Sunday 30 January 2011

One for the boys

Looking back through my tasting notes I have noticed reoccurring themes and that the wines tend to fall into two broad groups - no, not red or white - but pointy and curvy.  What am I talking about?

New wines are all sharp edges and pointy lines.  This is not always a criticism - the best young wines are  clearly expressed and tightly defined.  The separate elements of the body, aroma and flavour come together in beautifully intricate structure.  Where the facets cross and overlap one can glimpse how the wine will age and develop.

However, at its worst young wine will be agressive and unapproachable.

Individual components clash and grind against each other; the wine has no rhythm, no surprises or mystery.  One particular characteristic will always bully its way to the front: biting acidity; hand-grenade tannins; splintered oak; an abrasive finish.  Like a talentless burlesque dancer, there's no tease and everything is on display.

So, if in my wine-world new wines are pointy, the  mature wines must be curvy.  Time mellows a wine, eroding the edges like a pebble which is washed on the beach.  Over time, the individual characteristics of the wine drift apart before reforming into something more homogenous; your palette is forced to work much harder if you want to describe the separate elements of the wine.

I have another way of thinking about pointy and curvy wines - and I hope it doesn't offend anyone - as it involves comparing wine to women.

The ladies on the left front the Dove Campaign for Real Beauty - which aims to encourage women and young girls away from today's beauty stereotypes and to be confident and proud.  As a husband and father to a young daughter I wholeheartedly support these sentiments.

But what has this got to do with wine? Well, let's consider the alternative?


The picture on the right is of  the contestants from Britain Next Top Model 2010.   These are young girls who work incredibly hard to meet an artificial expectation of beauty - one which appears to require women to be thin, angular, and pointy.  Do these adjectives sound familiar?

So, on the one hand we have the Dove girls - all natural curves and confidence, and on the other we have the Next Top Models not looking very inviting with their pointy elbows and delicate necks.  I can appreciate the inherent beauty in the aspiring young models, but I hope that given time they will realise that beauty is achieved not through hard work but comes naturally through confidence - and it takes time to develop real confidence.

I know which group of ladies I'd rather be buying the drinks for and I also know which wines I prefer to drink - give me confident and curvy every time.

Mont Tauch Fitou 2008
Morrisons Supermarket £7.99 (tasted 16 January 2011)

A clear bright and ruby red wine giving both red and black fruit on the nose with some white-pepper spice.  It is dry with a big burst of acidity and a nice wash of tannins, medium bodied at 13.5% alcohol, the black fruit and cinnamon spice is more pronounced on the pallet and is now supported with chocolate notes and medicinal oak touches.  The length, whilst pleasant, was shorter than expected.
A perfectly acceptable southern France red which you should enjoy by the carafe.

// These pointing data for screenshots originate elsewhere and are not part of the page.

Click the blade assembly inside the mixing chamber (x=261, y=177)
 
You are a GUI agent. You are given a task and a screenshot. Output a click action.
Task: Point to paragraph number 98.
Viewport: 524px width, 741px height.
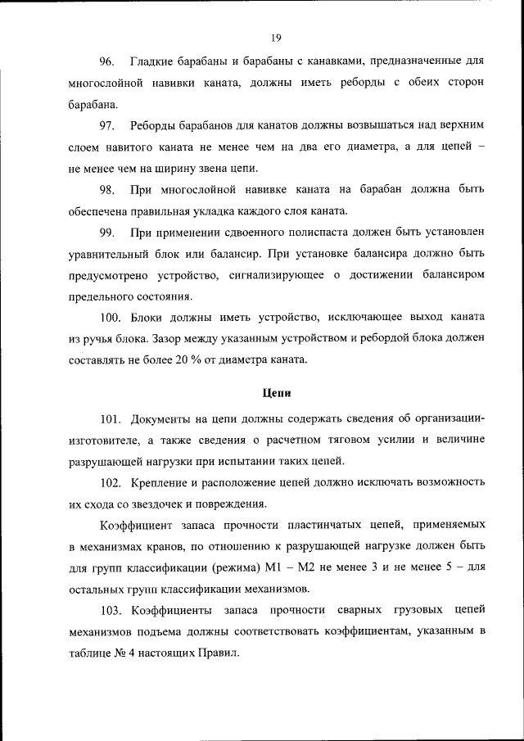point(106,190)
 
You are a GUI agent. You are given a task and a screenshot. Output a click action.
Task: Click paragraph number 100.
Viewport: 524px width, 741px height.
point(111,318)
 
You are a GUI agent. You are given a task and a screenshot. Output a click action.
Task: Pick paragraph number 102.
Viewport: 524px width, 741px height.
point(111,482)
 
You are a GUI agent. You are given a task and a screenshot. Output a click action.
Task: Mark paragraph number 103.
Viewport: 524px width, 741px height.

 Clos St Magdelaine Cassis 2007
Yapp Bros (tasted 13 January 2011)

A beautiful golden luster precedes the rich complex aromas rising from the glass: bananas and melons, vanilla and coconut blend together into a quite heady bouquet which lingers and continues to fascinate long after you have drained the glass.  Dry, with medium acidity and no tannins, the 13% alcohol ands structure to the body of the wine giving a terrific mouthfeel.  The same aromas return in the flavour but with more depth and also a distinctive pear component.  A excellent length rounds off this very good wine.  This wine as subtle curves - wonderfully complex and sophisticated.
Cassis is the oldest AC in Provance and 75% of their wines are white.
Thanks to Personal Wine Buyer for this fact and picture.

Taltarni Victoria T-Series Shiraz 2006
Latitude Wine (tasted 2  November 2010)

The intense ruby red colour is matched by an equally intense nose full of black and dried fruit and spicy hot hot hot white pepper.  Big tannins and the 14% alcohol bounce around your mouth in contradiction to what is a surprisingly restrained body and flavour: more black fruit and white pepper obviously, but supported by coffee and tobacco. A decent length concludes what is a surprisingly elegant Aussie shiraz.